* QUOTED TEXT
An Internal Crisis
When I re-started this blog, I made a promise to myself and to anyone who reads it: I said that I would always be as authentic as I knew how to be.
I’m only about 2 weeks out from the relaunch, and already, I find myself in a dilemma of whether to put on a good show or just be the real me.
Today, I’m just being real. Just an honest confession in light of a promise made.
When I restarted, the plan was 2 posts a month on faith, family, home, and health. The topic of faith circled around today, and as I sat down to draft, my fingers were dead weight on the keyboard. I had an idea that I had scheduled in – something I had jotted down last summer from one of my devotion times. But when I went to draft it, it just was crickets.
Writing felt clumsy and awkward. Something about it just didn’t feel authentic. Felt hollow. Fake.
I wasn’t sure why because it’s not like I was trying to push something I didn’t believe in or believe was true. But as I pondered it, I realized that it wasn’t true for me. Not that it wasn’t truth, but it wasn’t the reality I was living.
As hard as I tried, I just couldn’t share that from a fake place.
There are some things you can write about or share and it doesn’t necessarily have to be a personal experience. You can chat about a trending topic, do research, write an incredible piece that you’re proud of, even though it wasn’t your personal experience.
It doesn’t work that way with faith. That has to come from the heart, from your guts. From a place where you are either passionately convinced or vulnerably real. But it can’t be detached information you are passing along, like the latest home trends or diet tips.
So instead, I tried to go in another direction, wanting to be authentic. OK, so what has God been saying to me recently?
Well, I came up short on that one, too. It’s not because God hasn’t been a part of my life or God hasn’t been speaking. If I haven’t been hearing Him lately, it’s on me.
Sure, I could give lots of plausible excuses:
“My existence is crazy trying to care for twin toddlers.”
“I only have so much time during naps and after bedtime; when am I supposed to do laundry and make dinner and clean the house?”
“I’m so tired my mind can’t even function sometimes.”
But the truth is (and I hold to it even when it indicts me) that we make time for what’s important to us. Bottom line.
Am I tired? Am I stretched thin? Am I overwhelmed at times? All of the above. But if my relationship with God is important, I will make time for it and put it above other things. And the irony is – and I know this from experience – life works better when I do.
The Decision to Be Fake or Real
So here I was… in this dilemma of having to write about faith but having nothing authentic to say. And the temptation to fake it was looming above me.
So what then?
Well, the choice was there – to fake it or be real.

* MATERIAL

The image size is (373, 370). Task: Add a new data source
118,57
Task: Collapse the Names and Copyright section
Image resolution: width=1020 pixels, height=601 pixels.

* REQUEST 1
According to the blog post, what posting schedule and topics were planned when the blog restarted?
* REQUEST 2
Condense the paragraph of the blog post that begins "When I restarted, the plan was" into two sentences, keeping its main facts.
* REQUEST 3
Reproduce the part of the blog post between "But the truth" and "So what then?", inclusive.

* REPLY 1
Two posts a month on faith, family, home, and health.

* REPLY 2
After the restart, I planned two posts a month on faith, family, home, and health. When faith came up, I tried to draft an idea I had jotted down during a devotion time last summer, but nothing came.

* REPLY 3
But the truth is (and I hold to it even when it indicts me) that we make time for what’s important to us. Bottom line.
Am I tired? Am I stretched thin? Am I overwhelmed at times? All of the above. But if my relationship with God is important, I will make time for it and put it above other things. And the irony is – and I know this from experience – life works better when I do.
The Decision to Be Fake or Real
So here I was… in this dilemma of having to write about faith but having nothing authentic to say. And the temptation to fake it was looming above me.
So what then?